Augmented Reality (AR) is a technology that analyzes the real environment using devices like cameras and overlays virtual information (3D objects, text, graphics, etc.) in real-time to make it appear as part of the real world. To achieve this, various sensor data such as position sensors, gyroscopes, and GPS are utilized to recognize the physical space the user is observing and accurately place virtual objects in the correct positions.

AR Principle 1

In the image below, the left side shows how AR effects appear when viewed in a virtual space. The video captured by the camera is placed in the background, and the rendering in the virtual space is layered on top to create the AR effect seen on the right side. In the left screen, you can see a black object moving back and forth, which reproduces the actual camera movement in the virtual space. This method enables the creation of AR effects.

AR Principle 2

To produce rendering results for natural AR effects, various information about the camera in 3D space is crucial. Among these, the camera's position is particularly important. The more accurately the real camera's position matches the virtual camera's position, the more natural the AR effect will appear.
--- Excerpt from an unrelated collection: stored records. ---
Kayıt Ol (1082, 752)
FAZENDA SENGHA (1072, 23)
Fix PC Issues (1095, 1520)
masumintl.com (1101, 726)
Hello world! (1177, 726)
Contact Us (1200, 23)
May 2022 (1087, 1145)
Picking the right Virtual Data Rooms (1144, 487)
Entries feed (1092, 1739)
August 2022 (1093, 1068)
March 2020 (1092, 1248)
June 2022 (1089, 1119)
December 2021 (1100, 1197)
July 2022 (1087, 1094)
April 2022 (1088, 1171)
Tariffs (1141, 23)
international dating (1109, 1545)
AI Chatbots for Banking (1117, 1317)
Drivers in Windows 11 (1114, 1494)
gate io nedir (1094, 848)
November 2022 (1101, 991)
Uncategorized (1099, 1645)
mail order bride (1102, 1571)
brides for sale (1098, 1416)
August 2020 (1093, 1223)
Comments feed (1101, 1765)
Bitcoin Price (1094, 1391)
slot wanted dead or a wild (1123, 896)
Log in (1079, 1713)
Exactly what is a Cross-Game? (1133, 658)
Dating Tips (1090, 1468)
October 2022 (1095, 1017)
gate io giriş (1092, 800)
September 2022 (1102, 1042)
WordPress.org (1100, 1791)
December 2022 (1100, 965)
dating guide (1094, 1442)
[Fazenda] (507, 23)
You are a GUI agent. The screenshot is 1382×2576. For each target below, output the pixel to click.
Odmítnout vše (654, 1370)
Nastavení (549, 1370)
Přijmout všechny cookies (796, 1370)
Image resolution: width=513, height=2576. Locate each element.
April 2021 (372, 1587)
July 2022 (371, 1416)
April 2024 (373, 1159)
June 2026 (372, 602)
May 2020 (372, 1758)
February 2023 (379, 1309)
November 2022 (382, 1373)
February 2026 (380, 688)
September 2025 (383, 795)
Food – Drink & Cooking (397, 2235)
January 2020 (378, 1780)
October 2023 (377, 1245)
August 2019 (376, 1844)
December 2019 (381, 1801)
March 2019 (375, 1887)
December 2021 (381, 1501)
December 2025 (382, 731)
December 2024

AR in Smartphone Environments

To implement augmented reality in smartphone environments, iOS uses ARKit, and Android uses ARCore. ARKit and ARCore are AR libraries designed to make VIO (Visual Inertial Odometry) technology easily accessible to app developers. VIO is a technology that tracks the device's position (coordinates) and orientation (rotation angles) by combining camera (vision) information with inertial sensor data (accelerometer, gyroscope, etc.). This allows stable tracking of the device's movement in 3D space within an AR environment. Game engines like Unity and Unreal provide integrated libraries such as ARFoundation or Unreal XR System to make it easier to use platform-provided AR libraries like ARKit or ARCore.

Supported Devices

ARKit and ARCore are only available on specific devices. The requirements are as follows:

  • iOS devices supporting ARKit:

    • Devices with A9 or later processors
    • iOS 11.0 or later
  • Android devices supporting ARCore:

Camera Position

The camera's position is expressed as 6DOF and can be categorized into local pose and global pose.

6DOF (6 Degrees of Freedom)

6DOF is a set of values used to represent the position of an object in 3D space. It consists of six independent values, also referred to as six degrees of freedom. The components of 6DOF are x-axis translation, y-axis translation, z-axis translation, x-axis rotation, y-axis rotation, and z-axis rotation.

Local Pose

Local pose refers to the position based on the camera's movement. It calculates the position by always setting the starting point of measurement as the origin. There are various methods to calculate local pose, but in smartphone environments, VIO is commonly used to calculate the camera's 6DOF. While local pose calculation technologies have the advantage of fast computation, they cannot calculate 6DOF in a global space.

Global Pose

Global pose refers to the camera's 6DOF in a spatial context. Latitude and longitude obtained via GPS can be considered a type of global pose. Using ARC eye, specific spaces can be scanned into 3D digital spaces, and specific positions within these spaces can also be considered global poses. To calculate global poses in 3D spaces created by ARC eye, ARC eye's Visual Localization (VL) technology is used. Compared to local pose, global pose contains more information, but the technologies for calculating global pose have the disadvantage of being difficult to perform in real-time.

Visual Localization

6DOF Calculation Speed for AR Implementation

To implement AR effects, 6DOF must be calculated at a very high speed. While this varies from person to person, typically, calculating the position more than 30 times per second is required for AR effects to feel natural. Technologies for calculating local pose can easily perform calculations more than 30 times per second, but technologies for calculating global pose cannot perform such real-time computations. For example, VL services use networks, and considering network load, calculations can only be performed about 5 times per second. This speed is insufficient for applying AR technology.

By using VLSDK, you can seamlessly integrate local pose and global pose with minimal code to develop natural spatial AR applications.